• _Action item_: This exercise requires an exact copy of each line from the one containing "1151x587 pixels. Task: Uncheck" down to the last line below.

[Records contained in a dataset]
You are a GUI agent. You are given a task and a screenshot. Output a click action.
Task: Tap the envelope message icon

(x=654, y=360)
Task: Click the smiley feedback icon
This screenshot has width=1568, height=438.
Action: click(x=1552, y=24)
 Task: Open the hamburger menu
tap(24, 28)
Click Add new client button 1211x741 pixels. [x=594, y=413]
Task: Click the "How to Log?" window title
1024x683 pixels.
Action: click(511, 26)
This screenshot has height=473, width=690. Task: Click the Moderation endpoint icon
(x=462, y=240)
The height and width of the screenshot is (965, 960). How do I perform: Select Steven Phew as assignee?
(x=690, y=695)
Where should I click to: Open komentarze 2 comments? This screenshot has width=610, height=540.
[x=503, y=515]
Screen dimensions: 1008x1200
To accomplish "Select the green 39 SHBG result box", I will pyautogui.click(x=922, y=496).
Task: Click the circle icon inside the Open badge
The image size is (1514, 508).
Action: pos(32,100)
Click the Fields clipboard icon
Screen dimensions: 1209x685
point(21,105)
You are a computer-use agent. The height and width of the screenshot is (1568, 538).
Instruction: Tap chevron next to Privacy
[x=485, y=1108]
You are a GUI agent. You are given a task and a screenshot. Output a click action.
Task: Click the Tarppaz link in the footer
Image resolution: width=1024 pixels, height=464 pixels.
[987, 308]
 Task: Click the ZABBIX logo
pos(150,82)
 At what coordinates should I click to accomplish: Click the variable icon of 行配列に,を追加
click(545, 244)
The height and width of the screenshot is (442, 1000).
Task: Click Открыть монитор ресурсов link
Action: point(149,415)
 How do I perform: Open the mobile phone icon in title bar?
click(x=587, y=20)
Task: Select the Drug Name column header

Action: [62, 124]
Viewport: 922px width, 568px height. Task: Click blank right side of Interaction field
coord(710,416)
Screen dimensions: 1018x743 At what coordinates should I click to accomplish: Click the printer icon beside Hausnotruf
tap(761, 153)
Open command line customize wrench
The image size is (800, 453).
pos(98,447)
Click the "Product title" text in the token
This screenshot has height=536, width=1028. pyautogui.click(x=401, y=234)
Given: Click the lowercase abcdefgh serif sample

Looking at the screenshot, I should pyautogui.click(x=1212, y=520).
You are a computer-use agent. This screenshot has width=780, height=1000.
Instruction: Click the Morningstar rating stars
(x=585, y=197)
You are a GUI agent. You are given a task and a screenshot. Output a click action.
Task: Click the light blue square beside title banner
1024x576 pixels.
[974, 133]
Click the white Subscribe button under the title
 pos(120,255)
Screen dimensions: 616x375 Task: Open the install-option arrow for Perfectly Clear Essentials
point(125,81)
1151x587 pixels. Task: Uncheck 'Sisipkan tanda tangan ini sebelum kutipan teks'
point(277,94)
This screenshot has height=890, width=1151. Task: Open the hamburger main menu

• _Your solution_:
1151x587 pixels. Task: Uncheck 'Sisipkan tanda tangan ini sebelum kutipan teks'
point(277,94)
This screenshot has height=890, width=1151. Task: Open the hamburger main menu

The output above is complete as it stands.